Cetaphil is a skincare brand known for being gentle, and I often recommend some of their products (e.g., moisturizing cream) to my AA patients.
How do I get rid of dark inner thighs, armpits, and private areas?
This largely depends on the reason for the darkness, and I recommend seeing a dermatologist to determine the source. That being said, friction from things such as shaving can contribute to hyperpigmentation in these areas, mainly if using a dull razor/shaving against the direction of the hair/shaving without a moisturizing shaving cream or gel.
In addition, irritating ingredients can also result in hyperpigmentation in these areas. I recommend gentle exfoliation to help improve the pigmentation in this area – but keep in mind this will require patience and time as well as to stop whatever the initial cause was; otherwise, it will be an ongoing cycle.
Is hyaluronic acid good for black women?
Yes. Hyaluronic acid is a moisturizer that is safe for all skin types and can help skin feel more hydrated after use
What products to avoid for oily skin vs. dry skin?
People with dry skin should avoid overusing exfoliants (e.g., glycolic acid) which could further dry out their skin.
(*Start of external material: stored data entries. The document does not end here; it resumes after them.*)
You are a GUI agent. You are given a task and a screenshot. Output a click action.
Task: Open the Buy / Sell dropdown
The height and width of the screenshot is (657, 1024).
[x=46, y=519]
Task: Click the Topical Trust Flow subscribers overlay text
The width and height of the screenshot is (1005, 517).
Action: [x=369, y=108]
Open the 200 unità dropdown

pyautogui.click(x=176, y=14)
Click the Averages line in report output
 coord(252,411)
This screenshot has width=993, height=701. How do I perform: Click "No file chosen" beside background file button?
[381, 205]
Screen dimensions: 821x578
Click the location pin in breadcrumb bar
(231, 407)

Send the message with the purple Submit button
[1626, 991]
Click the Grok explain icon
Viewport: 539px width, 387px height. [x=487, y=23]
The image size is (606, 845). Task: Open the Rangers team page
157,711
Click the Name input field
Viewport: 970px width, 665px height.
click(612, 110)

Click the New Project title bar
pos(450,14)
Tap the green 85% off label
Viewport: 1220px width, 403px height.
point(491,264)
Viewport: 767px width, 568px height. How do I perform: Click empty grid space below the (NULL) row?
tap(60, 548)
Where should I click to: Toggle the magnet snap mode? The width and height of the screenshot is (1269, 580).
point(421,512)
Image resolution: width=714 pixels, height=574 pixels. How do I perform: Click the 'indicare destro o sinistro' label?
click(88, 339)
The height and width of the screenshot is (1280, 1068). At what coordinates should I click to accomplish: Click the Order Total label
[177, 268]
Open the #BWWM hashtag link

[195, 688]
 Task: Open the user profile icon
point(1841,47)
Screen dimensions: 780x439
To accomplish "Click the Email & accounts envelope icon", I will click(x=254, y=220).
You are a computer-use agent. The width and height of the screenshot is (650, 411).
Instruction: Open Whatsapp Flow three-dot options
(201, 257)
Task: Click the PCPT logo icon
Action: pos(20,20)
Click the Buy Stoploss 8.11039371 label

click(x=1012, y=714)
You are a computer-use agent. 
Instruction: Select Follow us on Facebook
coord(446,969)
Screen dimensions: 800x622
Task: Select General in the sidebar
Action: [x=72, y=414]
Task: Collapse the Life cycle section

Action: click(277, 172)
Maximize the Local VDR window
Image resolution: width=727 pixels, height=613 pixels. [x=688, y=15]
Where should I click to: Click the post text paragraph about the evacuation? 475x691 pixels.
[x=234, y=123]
On the contrast, people with oily skin may want to avoid heavy moisturizers such as those containing mineral oil which could further contribute to the oiliness.
Is niacinamide good for black people?
Yes, niacinamide is very safe on black skin. I particularly love recommending niacinamide for inflamed skin because it has anti-inflammatory effects. It can also be helpful for hyperpigmentation as it has a brightening effect.
What should I drink everyday for good skin?
Staying hydrated with adequate water is essential for your overall health. However, there isn’t clear evidence that it directly affects your skin. That being said, I still recommend it to my patients, as many anecdotally note that their skin feels better when they are hydrated.
Excessive alcohol intake, in contrast, can definitely manifest in the skin and can even flare some inflammatory skin conditions like rosacea.
What are some great drugstore brands for skin care that you recommend for all skin types?
CeraVe, Cetaphil, La Roche Posay, Aveeno, Vanicream, and Neutrogena are several over-the-counter drugstore brands that I recommend to patients.
How do you know if you’re allergic to a skincare product?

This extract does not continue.